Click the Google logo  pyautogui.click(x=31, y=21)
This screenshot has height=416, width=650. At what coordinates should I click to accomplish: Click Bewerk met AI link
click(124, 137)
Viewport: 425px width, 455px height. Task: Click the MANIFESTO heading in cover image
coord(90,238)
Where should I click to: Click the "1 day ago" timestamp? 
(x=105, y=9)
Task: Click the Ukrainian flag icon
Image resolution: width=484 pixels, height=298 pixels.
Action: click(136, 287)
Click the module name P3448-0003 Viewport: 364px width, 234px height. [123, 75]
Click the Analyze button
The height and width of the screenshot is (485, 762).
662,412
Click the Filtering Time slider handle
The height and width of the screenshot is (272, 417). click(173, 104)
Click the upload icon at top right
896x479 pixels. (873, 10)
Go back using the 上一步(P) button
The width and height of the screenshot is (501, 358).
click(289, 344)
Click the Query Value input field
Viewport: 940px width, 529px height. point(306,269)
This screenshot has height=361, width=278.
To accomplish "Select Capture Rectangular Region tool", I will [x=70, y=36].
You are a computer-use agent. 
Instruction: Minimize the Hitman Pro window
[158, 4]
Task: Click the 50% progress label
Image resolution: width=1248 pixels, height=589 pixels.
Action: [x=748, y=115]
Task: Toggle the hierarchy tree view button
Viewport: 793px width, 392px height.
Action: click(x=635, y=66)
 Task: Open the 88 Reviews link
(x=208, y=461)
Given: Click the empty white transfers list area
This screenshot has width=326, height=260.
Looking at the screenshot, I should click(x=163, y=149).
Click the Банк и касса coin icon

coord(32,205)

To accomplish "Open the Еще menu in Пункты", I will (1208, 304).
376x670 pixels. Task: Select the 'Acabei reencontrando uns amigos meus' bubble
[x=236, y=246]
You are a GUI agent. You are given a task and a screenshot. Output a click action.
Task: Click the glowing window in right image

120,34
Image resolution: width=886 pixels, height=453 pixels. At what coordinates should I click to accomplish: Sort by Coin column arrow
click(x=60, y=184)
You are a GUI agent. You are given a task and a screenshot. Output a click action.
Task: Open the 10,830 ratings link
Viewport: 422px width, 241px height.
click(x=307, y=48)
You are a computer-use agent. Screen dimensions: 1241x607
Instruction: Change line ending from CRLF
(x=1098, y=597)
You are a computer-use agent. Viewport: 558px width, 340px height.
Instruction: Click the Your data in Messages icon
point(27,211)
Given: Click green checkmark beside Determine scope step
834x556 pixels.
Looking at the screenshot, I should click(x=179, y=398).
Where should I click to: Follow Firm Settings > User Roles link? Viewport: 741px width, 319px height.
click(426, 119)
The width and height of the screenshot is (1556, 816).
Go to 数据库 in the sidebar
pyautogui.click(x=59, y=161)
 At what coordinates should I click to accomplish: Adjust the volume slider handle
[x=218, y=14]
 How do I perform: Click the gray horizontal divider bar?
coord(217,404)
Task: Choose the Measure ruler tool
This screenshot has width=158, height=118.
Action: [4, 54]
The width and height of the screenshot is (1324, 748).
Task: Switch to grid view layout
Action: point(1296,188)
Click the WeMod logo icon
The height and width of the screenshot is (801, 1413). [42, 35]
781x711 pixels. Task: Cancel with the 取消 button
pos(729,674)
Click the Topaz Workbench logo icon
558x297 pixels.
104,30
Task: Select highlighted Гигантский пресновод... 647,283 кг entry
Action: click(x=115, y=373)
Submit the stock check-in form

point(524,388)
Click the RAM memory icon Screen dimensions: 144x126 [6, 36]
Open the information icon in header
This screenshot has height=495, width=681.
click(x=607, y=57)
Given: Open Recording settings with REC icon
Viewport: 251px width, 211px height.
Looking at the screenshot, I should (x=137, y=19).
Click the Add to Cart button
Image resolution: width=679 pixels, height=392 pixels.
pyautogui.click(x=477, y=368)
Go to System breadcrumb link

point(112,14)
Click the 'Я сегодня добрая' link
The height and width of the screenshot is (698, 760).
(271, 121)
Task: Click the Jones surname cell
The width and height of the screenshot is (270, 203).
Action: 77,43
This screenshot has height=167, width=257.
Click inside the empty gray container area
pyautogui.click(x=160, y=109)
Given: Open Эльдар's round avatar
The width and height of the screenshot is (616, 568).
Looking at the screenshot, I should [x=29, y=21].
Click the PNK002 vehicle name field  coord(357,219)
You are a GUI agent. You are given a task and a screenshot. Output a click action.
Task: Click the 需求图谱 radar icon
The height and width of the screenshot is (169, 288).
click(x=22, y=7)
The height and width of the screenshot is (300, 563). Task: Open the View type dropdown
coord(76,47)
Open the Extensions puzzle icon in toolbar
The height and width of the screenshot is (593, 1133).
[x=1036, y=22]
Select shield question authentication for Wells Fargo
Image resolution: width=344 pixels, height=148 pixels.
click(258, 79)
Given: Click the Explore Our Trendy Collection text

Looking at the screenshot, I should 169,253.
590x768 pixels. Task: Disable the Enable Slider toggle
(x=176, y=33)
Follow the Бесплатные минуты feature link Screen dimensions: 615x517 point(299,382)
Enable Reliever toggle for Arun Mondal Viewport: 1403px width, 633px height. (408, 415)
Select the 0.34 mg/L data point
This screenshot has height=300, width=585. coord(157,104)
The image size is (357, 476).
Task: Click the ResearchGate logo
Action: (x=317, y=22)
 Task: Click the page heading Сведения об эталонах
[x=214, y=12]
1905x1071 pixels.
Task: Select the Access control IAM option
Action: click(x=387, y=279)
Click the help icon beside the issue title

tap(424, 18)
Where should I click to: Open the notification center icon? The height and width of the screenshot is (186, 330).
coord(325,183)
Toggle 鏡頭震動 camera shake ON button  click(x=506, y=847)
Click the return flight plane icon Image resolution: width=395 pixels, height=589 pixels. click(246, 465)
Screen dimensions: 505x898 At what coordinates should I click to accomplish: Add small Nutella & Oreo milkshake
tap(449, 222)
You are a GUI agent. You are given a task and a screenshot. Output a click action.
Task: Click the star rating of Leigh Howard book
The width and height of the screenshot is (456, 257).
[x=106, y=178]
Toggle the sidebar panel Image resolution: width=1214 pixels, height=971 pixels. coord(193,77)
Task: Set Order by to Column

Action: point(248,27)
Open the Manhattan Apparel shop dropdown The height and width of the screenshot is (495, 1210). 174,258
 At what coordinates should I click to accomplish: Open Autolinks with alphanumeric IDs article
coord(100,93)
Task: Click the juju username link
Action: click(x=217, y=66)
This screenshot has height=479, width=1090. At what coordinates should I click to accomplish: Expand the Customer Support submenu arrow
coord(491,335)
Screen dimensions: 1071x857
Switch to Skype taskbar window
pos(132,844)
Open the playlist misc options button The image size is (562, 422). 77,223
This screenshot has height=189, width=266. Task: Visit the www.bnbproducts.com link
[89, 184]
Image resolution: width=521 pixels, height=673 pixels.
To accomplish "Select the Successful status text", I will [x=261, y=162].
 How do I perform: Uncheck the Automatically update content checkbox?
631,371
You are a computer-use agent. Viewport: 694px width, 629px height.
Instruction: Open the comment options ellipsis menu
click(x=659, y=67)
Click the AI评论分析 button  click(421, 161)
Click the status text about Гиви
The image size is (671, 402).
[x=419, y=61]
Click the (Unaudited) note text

○ ○ ○ ○ ○

PROBLEM REQUIREMENTS: Which lines of the data hold the string "will"? Return each of them.

EXPECTED OUTPUT:
To accomplish "Select Capture Rectangular Region tool", I will [x=70, y=36].
To accomplish "Open the Еще menu in Пункты", I will (1208, 304).
To accomplish "Select the Successful status text", I will [x=261, y=162].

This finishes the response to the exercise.